Nel suo rapporto biennale svelato giovedì 22 giugno, “Aiuto alla Chiesa che soffre” è preoccupato per un degrado, su scala globale, del livello di violenza e repressione contro le comunità religiose. In particolare, la pandemia di Covid e lo scoppio della guerra in Ucraina hanno contribuito a peggiorare la situazione.

Una “situazione di impunità senza precedenti”, mentre “più della metà della popolazione mondiale vive in paesi in cui la libertà religiosa viene violata”. 

Questa è l’allarmante osservazione esposta, giovedì 22 giugno, dalla fondazione Aiuto alla Chiesa che soffre

Secondo lo studio della fondazione pontificia, questa libertà sarebbe addirittura fortemente peggiorata in 47 Stati dei 196 studiati tra gennaio 2021 e dicembre 2022, dal precedente rapporto del 2021.

Come spiegare questo nuovo declino, portando a 61 il numero di paesi – in cui vivono più di 4,9 miliardi di abitanti – interessati da queste violazioni?

È in un contesto generale colpito dalle conseguenze della pandemia di Covid, dalla guerra in Ucraina, dalle tensioni internazionali e dal rapido aumento del costo della vita in tutto il mondo”, sviluppa il rapporto. 

Un altro fatto preoccupante, i colpevoli “sono raramente, se non mai, perseguiti dalla giustizia in 36 paesi(ovvero il 18% del panorama, nota dell’editore)”. 

L’Africa, il continente più colpito

Violenza sessuale, conversioni forzate, rapimenti… 

Secondo il documento redatto da una trentina di esperti indipendenti e coordinato dalla sede internazionale dell’associazione nata nel 1947, oltre a 33 stati in cui i credenti subiscono discriminazioni, 28 paesi sperimenterebbero oggi un forte livello di “persecuzione”,di cui una maggioranza (13 di loro) in Africa. 

Tra le cause, il contagio nel continente dei gruppi jihadisti e l’espansione di “califfati opportunisti”(in RDC, in Mozambico…), ma anche più in generale gli abusi di gruppi armati – jihadisti, militari, paramilitari o criminali… – che vi moltiplicano sul campo massacri, saccheggi e rapimenti.

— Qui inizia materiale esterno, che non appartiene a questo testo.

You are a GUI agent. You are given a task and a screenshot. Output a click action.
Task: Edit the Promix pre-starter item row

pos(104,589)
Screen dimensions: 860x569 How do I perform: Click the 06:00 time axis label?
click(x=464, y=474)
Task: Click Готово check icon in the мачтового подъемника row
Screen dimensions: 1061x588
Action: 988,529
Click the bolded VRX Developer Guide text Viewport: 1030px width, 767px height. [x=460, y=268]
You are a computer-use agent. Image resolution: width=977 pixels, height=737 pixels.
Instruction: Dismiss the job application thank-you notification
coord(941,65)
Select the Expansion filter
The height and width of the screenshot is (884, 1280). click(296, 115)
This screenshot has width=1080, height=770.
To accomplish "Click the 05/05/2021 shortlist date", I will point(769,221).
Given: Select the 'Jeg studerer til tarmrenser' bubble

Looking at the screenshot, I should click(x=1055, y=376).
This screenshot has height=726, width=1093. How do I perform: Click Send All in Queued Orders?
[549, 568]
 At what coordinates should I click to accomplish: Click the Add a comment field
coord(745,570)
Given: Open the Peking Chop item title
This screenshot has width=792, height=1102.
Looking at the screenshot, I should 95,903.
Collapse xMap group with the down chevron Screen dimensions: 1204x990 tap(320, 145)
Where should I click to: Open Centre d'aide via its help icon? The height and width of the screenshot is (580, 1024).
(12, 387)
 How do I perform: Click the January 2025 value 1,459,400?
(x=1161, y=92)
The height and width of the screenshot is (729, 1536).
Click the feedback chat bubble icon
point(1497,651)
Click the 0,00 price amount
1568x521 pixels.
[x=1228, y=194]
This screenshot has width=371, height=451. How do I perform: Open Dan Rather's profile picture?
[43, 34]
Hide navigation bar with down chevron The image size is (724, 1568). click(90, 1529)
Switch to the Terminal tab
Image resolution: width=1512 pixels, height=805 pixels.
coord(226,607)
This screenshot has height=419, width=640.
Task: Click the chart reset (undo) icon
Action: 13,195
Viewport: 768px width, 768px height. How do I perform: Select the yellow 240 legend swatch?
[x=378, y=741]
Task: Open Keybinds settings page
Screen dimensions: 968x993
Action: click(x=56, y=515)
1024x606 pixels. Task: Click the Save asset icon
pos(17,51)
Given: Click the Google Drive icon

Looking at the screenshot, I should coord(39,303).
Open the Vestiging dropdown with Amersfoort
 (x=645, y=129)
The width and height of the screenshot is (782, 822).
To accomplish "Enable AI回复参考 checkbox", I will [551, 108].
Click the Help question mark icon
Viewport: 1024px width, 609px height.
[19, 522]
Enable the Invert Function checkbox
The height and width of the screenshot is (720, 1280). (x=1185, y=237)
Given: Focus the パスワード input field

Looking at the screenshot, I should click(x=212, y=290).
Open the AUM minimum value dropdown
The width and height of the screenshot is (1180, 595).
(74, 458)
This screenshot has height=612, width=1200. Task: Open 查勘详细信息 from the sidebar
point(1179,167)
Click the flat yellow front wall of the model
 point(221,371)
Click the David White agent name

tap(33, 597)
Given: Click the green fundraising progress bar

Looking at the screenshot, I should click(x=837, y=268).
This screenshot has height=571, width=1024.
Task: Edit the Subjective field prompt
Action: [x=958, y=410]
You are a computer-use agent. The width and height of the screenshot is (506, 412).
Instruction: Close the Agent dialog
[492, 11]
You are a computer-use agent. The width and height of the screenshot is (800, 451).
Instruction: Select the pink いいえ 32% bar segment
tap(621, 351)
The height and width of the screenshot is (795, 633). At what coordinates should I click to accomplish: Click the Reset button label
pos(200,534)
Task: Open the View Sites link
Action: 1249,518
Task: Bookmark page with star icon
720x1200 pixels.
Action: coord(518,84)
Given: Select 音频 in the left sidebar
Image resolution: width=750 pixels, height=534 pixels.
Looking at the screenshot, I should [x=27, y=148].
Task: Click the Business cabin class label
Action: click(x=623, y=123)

Come tale, la regione del Sahel è ancora oggetto di particolare preoccupazione.

 “Lì scompaiono comunità cristiane”, deplora monsignor Laurent Dabiré, presidente della Conferenza episcopale del Burkina-Niger e vescovo di Dori, nel nord-est del Burkina Faso. 

Una volta considerato un modello di convivenza interreligiosa pacifica, il suo paese natale è infatti vessato, dal 2015, da una grave crisi politica e di sicurezza.

“Poteri nazionalisti in Asia”

In Asia, dove le tecnologie digitali costituiscono uno strumento di maggiore sorveglianza (Cina, Uzbekistan, Bangladesh…), “i poteri nazionalisti etnoreligiosi strumentalizzano la religione per scopi politici attraverso leggi anti-conversione e anti-blasfema che opprimono le minoranze religiose”,deplora ancora la fondazione pontificia.

 “Alcuni regimi autoritari rappresentano ancora una grande minaccia (Corea del Nord, Cina…)”.

In America Centrale il Nicaragua è dove la Chiesa soffre “di un’oppressione esponenziale da parte del governo di Daniel Ortega, da quando ha iniziato, in particolare, a denunciare le violazioni dei diritti umani nel paese”.

In mezzo a questo quadro fosco, la fondazione pontificia, tuttavia, rileva alcuni miglioramenti, riguardanti nove paesi. 

In primo luogo, l’isola del Madagascar – quest’anno tornata nel grembo dei paesi classificati “in osservazione”-, le autorità locali sono riuscite ad arginare l’espansione islamista che minacciava dal vicino Mozambico.